== DATASET RECORDS

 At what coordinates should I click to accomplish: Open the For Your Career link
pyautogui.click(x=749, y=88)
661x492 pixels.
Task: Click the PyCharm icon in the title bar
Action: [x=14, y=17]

====

**WHAT NEEDS TO BE DONE:** Once more and in full, please write out the listing above exactly.

**OUTPUT:**
 At what coordinates should I click to accomplish: Open the For Your Career link
pyautogui.click(x=749, y=88)
661x492 pixels.
Task: Click the PyCharm icon in the title bar
Action: [x=14, y=17]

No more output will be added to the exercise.